Difference between hosts and Superhosts

ggplot(final_dataset, aes(x = factor(host_is_superhost, labels = c("Host", "Superhost")), fill = factor(host_is_superhost))) +
  geom_bar(alpha = 0.7) +
  theme_minimal() +
  labs(title = "Number of Hosts vs Superhosts", x = "Superhost Status", y = "Count") +
  scale_fill_manual(values = c("red", "blue"), labels = c("Host", "Superhost"))

cat("The total number of hosts is", host_counts["0"], ", the total number of Superhosts is", host_counts["1"], "\n")
## The total number of hosts is 72494 , the total number of Superhosts is 137298

Comparison: Hosts offering enological experience vs Superhosts offering experience

experience_counts <- table(final_dataset$enological_experience, final_dataset$host_is_superhost)
ggplot(final_dataset, aes(x = factor(enological_experience, labels = c("Does Not Offer Experience", "Offers Experience")), 
                          fill = factor(host_is_superhost, labels = c("Host", "Superhost")))) +
  geom_bar(position = "dodge", alpha = 0.7) +
  theme_minimal() +
  labs(title = "Enological Experience by Host Type", 
       x = "Enological Experience", 
       y = "Count", 
       fill = "Host Type") +
  scale_fill_manual(values = c("red", "blue"))

cat("The number of listings that do not offer an enological experience:\n",
    "- Hosts:", experience_counts["0", "0"], "\n",
    "- Superhosts:", experience_counts["0", "1"], "\n")
## The number of listings that do not offer an enological experience:
##  - Hosts: 68982 
##  - Superhosts: 128448
cat("The number of listings that offer an enological experience:\n",
    "- Hosts:", experience_counts["1", "0"], "\n",
    "- Superhosts:", experience_counts["1", "1"], "\n")
## The number of listings that offer an enological experience:
##  - Hosts: 3512 
##  - Superhosts: 8850

Exploratory Data Analysis (EDA)

Our question:

How does offering an enological experience (e.g., wine tasting, offering glass of wine, etc.) impact an Airbnb listing’s review score ratings, and how is this relationship moderated by Superhost status?

Data Strengths:

  • Includes key details about listings, hosts, and reviews, allowing for a comprehensive analysis of Airbnb experiences.
  • Provides structured data on Superhost status and enological experiences, enabling comparisons.
  • Standardized rating system (review_scores_rating) facilitates benchmarking across listings.

Data Weaknesses:

  • Some columns were removed or not included (e.g., host response time, room type), which may limit deeper behavioral analysis.
  • Variation in review frequency across listings may introduce bias, requiring careful interpretation.
  • Outliers detected: 685 extreme values were found in review_scores_rating using the IQR (Interquartile Range) method.
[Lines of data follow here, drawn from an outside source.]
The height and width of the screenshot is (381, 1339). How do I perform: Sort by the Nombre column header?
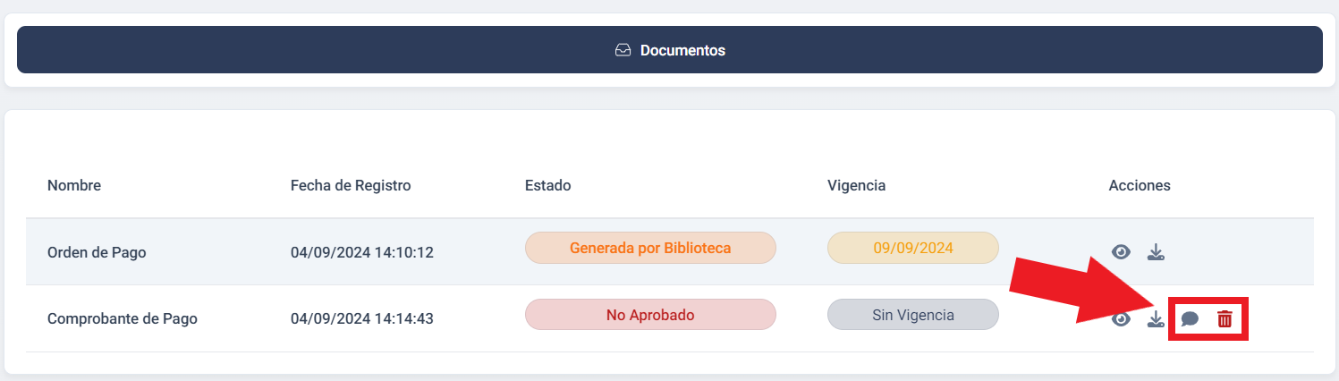74,185
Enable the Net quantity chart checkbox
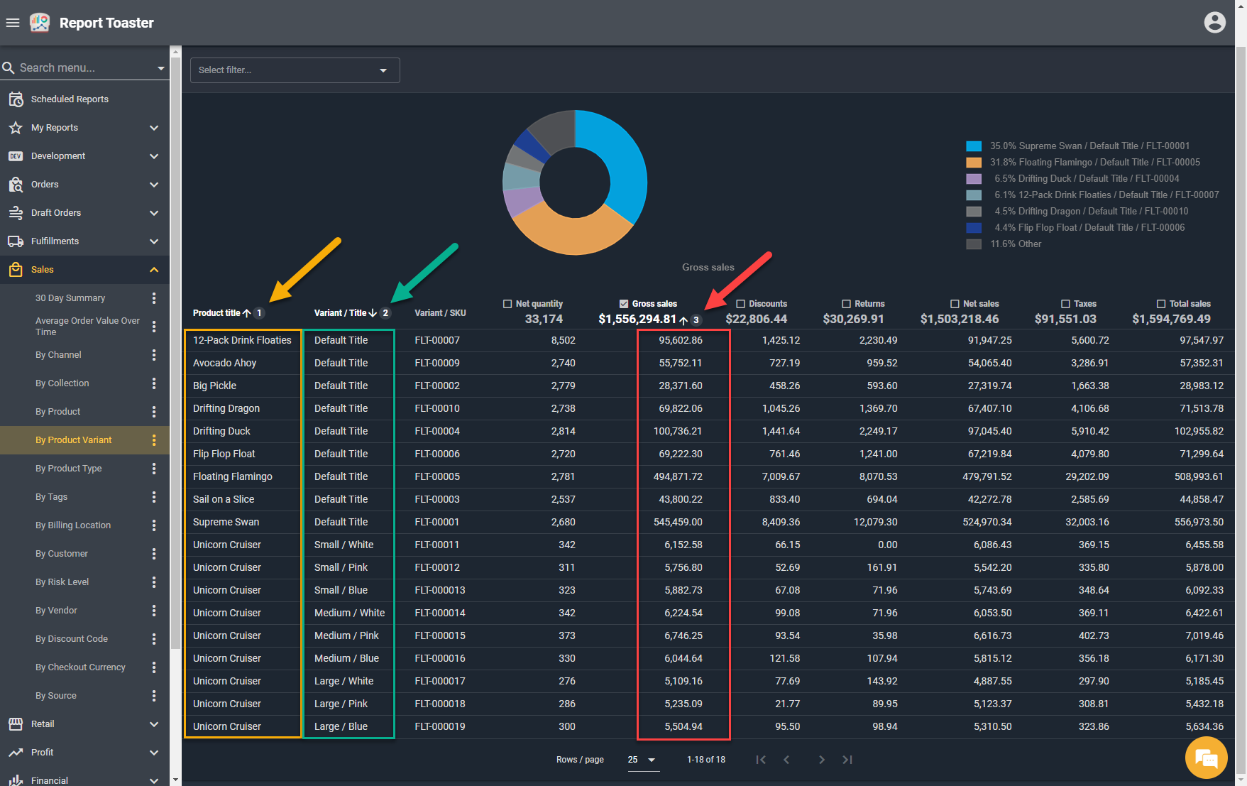 (x=507, y=304)
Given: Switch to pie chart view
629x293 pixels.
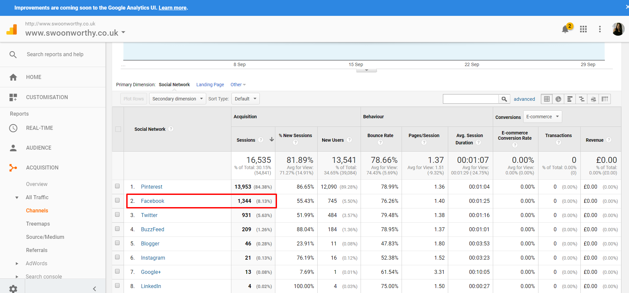Looking at the screenshot, I should click(558, 99).
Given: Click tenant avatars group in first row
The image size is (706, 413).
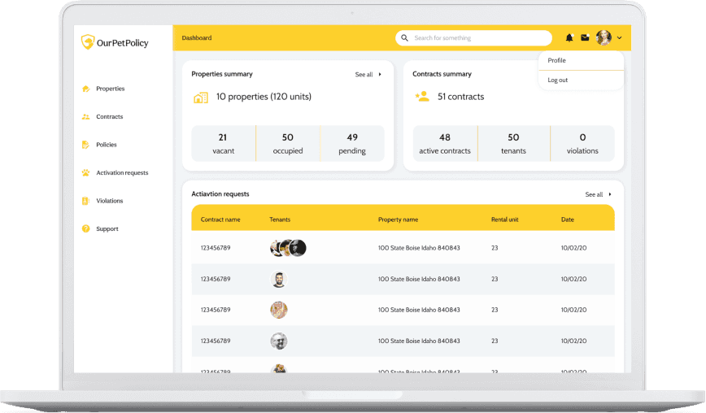Looking at the screenshot, I should [x=288, y=248].
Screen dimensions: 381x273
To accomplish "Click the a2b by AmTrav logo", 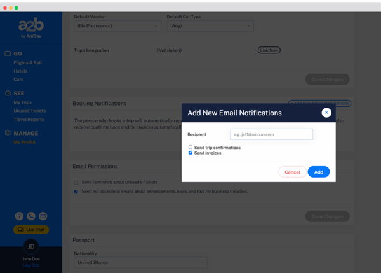I will pos(30,29).
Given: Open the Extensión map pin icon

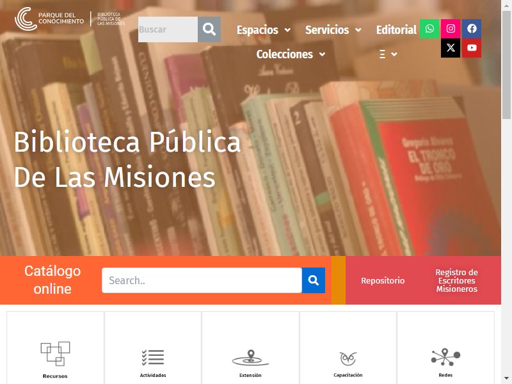Looking at the screenshot, I should point(250,357).
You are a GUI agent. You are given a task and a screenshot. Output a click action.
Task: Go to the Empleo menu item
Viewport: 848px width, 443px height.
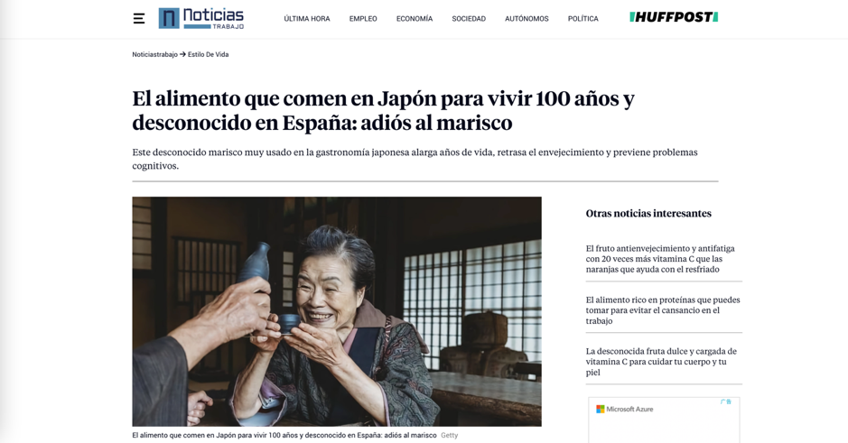coord(363,18)
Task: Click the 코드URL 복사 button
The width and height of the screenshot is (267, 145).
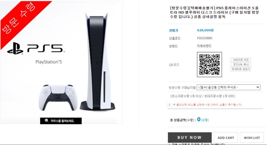Action: [241, 65]
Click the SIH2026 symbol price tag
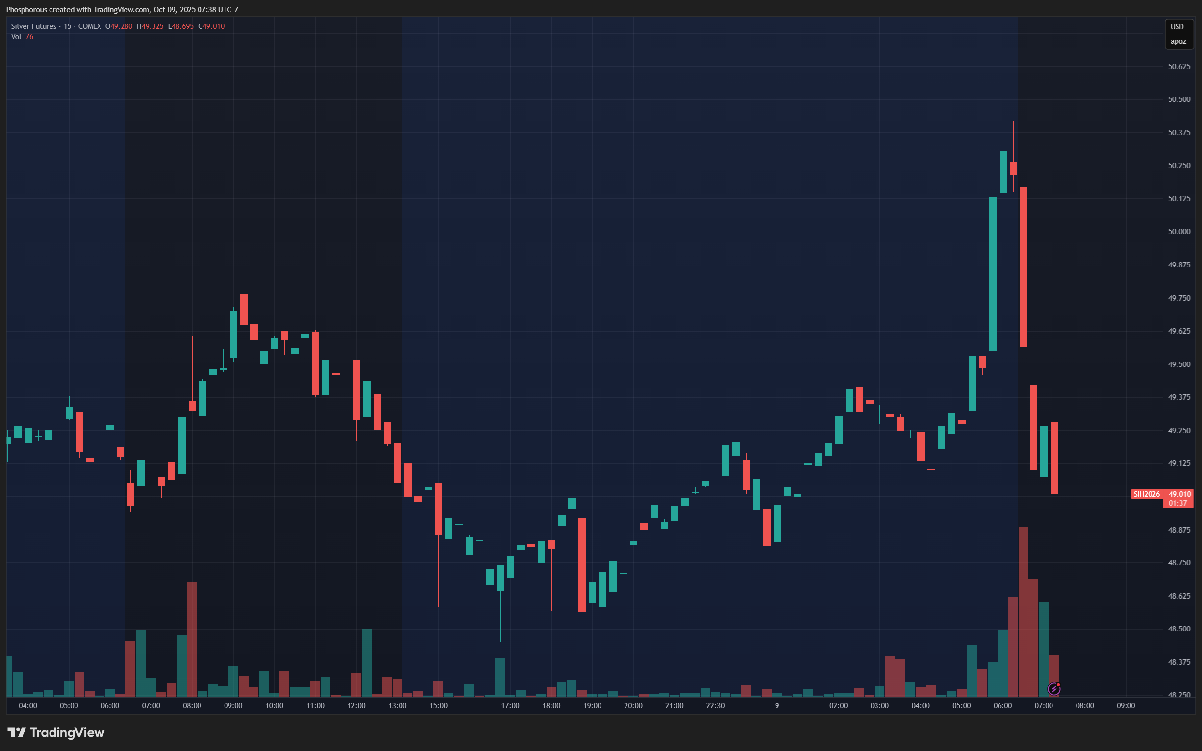1202x751 pixels. coord(1146,494)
These could represent unusually high or low ratings that may impact analysis.

Objectives:

This analysis aims to determine how offering an enological experience (e.g., wine tasting, offering a glass of wine) impacts an Airbnb listing’s review scores, and whether this relationship is moderated by the host’s Superhost status. By analyzing these factors, we aim to understand how hosts (both Superhosts and non-Superhosts) can leverage wine-related experiences to optimize guest satisfaction and ratings.
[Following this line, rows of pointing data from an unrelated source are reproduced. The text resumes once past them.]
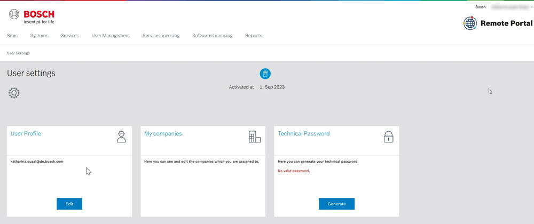Click the Edit button in User Profile
Screen dimensions: 534x224
[69, 204]
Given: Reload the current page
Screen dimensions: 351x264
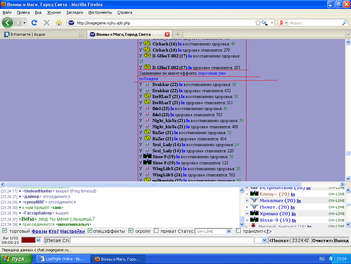Looking at the screenshot, I should point(34,23).
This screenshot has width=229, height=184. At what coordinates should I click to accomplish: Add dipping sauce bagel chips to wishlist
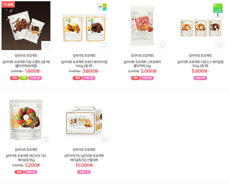220,46

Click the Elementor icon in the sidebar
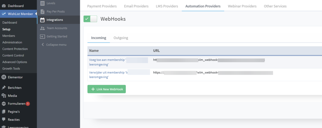4,77
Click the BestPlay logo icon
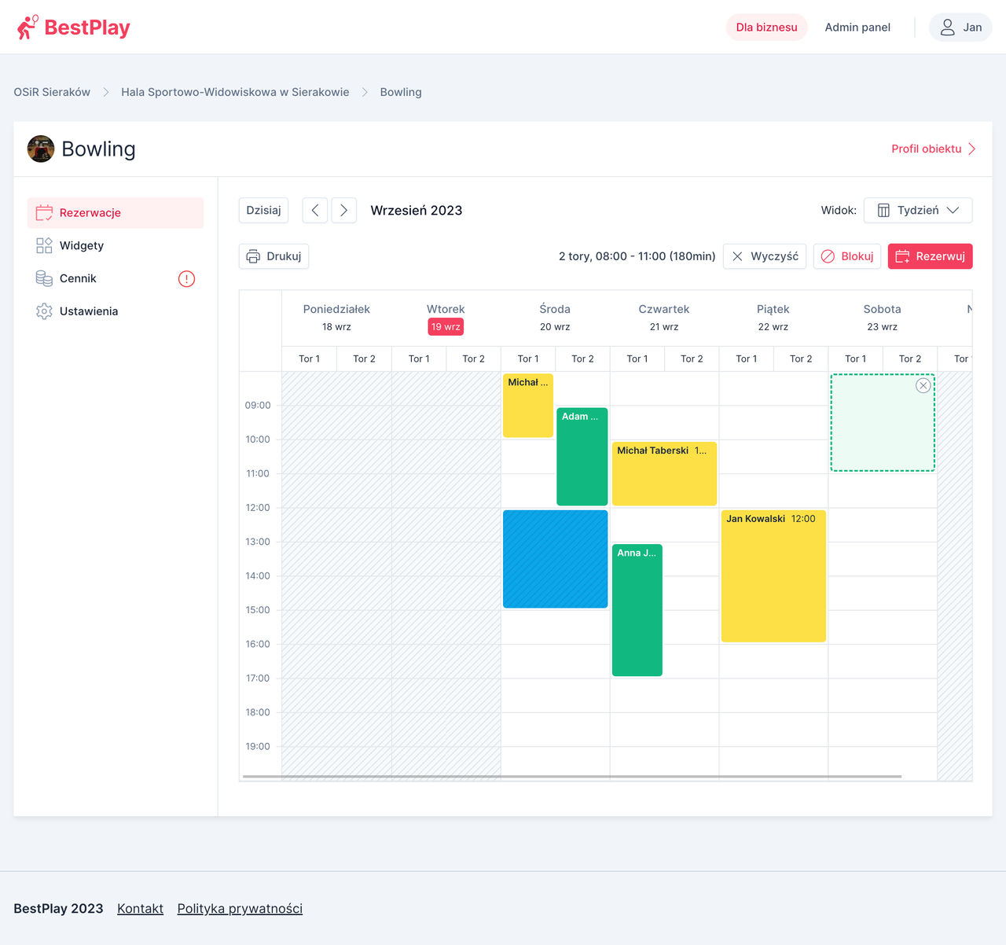This screenshot has height=945, width=1006. 28,28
Findings suggest that Superhost status has a stronger impact on ratings than wine offerings, highlighting the importance of consistent high-quality service. However, non-Superhost hosts can use enological experiences to enhance guest satisfaction, improve ratings, and increase their chances of becoming Superhosts.
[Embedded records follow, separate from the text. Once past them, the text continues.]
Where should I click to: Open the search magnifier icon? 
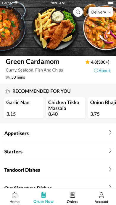pyautogui.click(x=78, y=12)
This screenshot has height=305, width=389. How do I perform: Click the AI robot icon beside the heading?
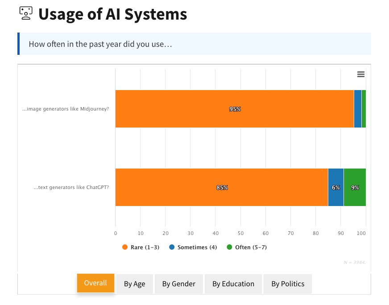[26, 14]
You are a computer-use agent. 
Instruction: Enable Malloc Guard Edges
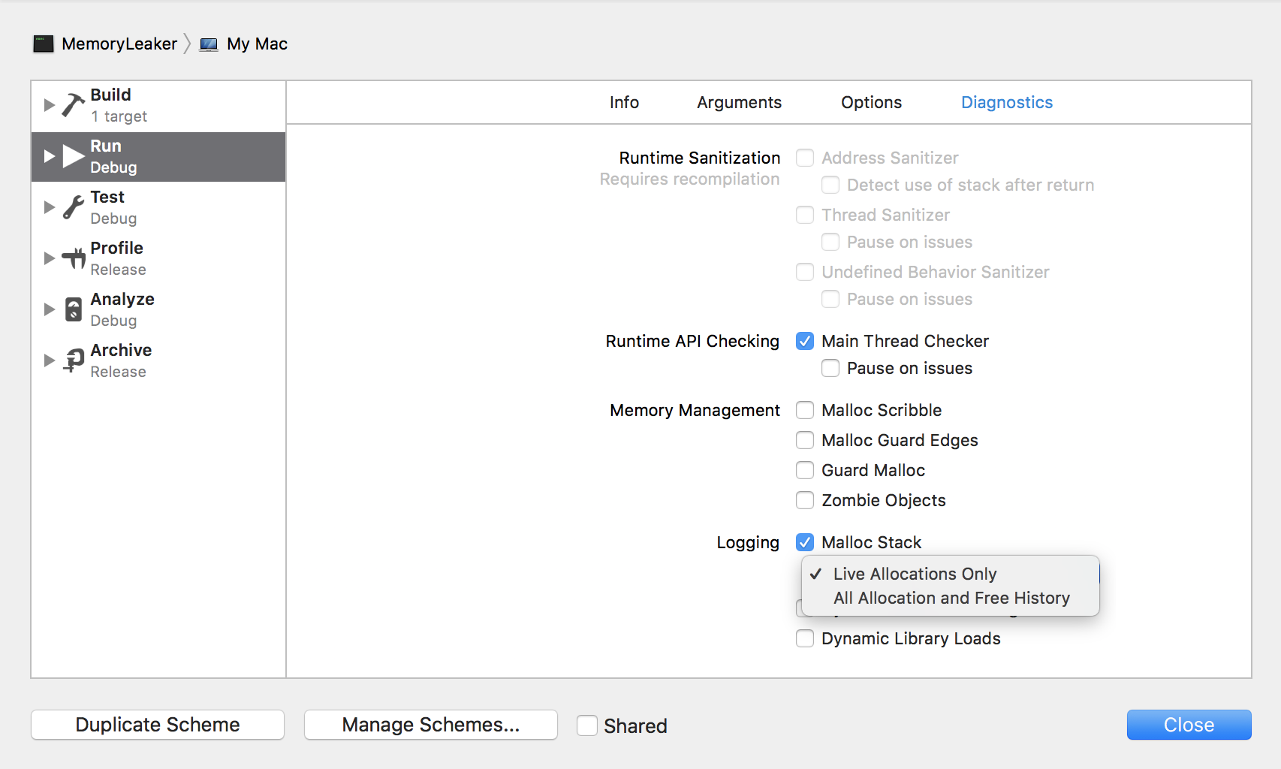[804, 440]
Airbnb hosts can use enological experiences as a key differentiator to boost their ratings and attract more guests. Highlighting wine-related offerings in listing descriptions can make properties more appealing and improve booking rates. While Superhosts already have a credibility advantage, they can further enhance their guest experience by incorporating wine-related experiences, reinforcing their status and maintaining a competitive edge.